Meet the Facebook group trying to reshape Canadian politics
IT’S AROUND DINNERTIME in a downtown Calgary bar, and Jeff Ballingall is boasting. He’s taken a break from his stomping grounds in Ontario to attend Stampede, Calgary’s great, rowdy cowboy costume party and rodeo. Earlier in the day, he’d seen Alberta’s NDP premier Rachel Notley go by in the Stampede’s parade. He booed. (A member of the premier’s staff said she didn’t hear any boos.) He seems to take pride in riling up a crowd.
Ballingall is the force behind Ontario Proud, a conservative-leaning Facebook group.
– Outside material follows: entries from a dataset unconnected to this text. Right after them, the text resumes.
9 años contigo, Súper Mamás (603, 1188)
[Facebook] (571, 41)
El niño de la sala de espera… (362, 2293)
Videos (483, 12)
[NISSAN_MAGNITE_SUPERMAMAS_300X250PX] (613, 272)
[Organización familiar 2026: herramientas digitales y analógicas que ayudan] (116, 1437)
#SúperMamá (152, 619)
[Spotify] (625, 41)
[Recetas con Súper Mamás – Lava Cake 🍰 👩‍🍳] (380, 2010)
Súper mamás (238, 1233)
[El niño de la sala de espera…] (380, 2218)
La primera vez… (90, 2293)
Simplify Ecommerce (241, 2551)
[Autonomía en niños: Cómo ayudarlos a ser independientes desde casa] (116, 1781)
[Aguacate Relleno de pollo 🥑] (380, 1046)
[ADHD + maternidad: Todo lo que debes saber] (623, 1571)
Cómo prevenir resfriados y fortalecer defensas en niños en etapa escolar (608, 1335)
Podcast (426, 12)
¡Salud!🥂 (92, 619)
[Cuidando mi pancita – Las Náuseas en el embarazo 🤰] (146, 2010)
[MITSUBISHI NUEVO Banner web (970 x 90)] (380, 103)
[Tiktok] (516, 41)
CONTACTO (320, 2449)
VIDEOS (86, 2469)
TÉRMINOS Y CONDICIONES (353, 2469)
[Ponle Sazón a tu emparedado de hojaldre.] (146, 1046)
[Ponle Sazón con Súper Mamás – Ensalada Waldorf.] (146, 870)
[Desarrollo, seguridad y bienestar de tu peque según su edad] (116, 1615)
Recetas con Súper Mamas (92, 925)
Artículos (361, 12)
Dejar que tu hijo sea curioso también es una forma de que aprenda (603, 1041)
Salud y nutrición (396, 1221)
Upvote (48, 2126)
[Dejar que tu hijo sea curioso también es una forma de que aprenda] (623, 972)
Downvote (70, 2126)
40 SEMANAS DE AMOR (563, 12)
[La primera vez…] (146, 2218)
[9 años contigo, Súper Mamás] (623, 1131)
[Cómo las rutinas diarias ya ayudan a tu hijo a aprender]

It is not formally affiliated with the Progressive Conservative Party — or any political organ — but, in only two years, it has developed an audience large enough that the group can credibly claim to be as influential as many mainstream news outlets on social media. (Ballingall himself has not been shy about taking a slice of the credit for helping to defeat Liberal premier Kathleen Wynne during the last Ontario election.) CBC Toronto is liked by about 150,000 people on Facebook; Ontario Proud — run by Ballingall, a video editor, an intern, a few freelancers, and a junior consultant — has been liked by more than 390,000, and its content reliably racks up hundreds more comments, likes, and shares than the news stories posted by established outlets.
Although the group’s real-world influence is difficult to quantify, Ballingall will happily supply engagement statistics that he says suggest Ontario Proud’s easy, memetic content is reaching millions of people. It has ambitions to reach many millions more. Ballingall plans to expand his model and says he is working with teams in Alberta, British Columbia, and Quebec to form similar groups. Already, he has set his sights on Prime Minister Justin Trudeau.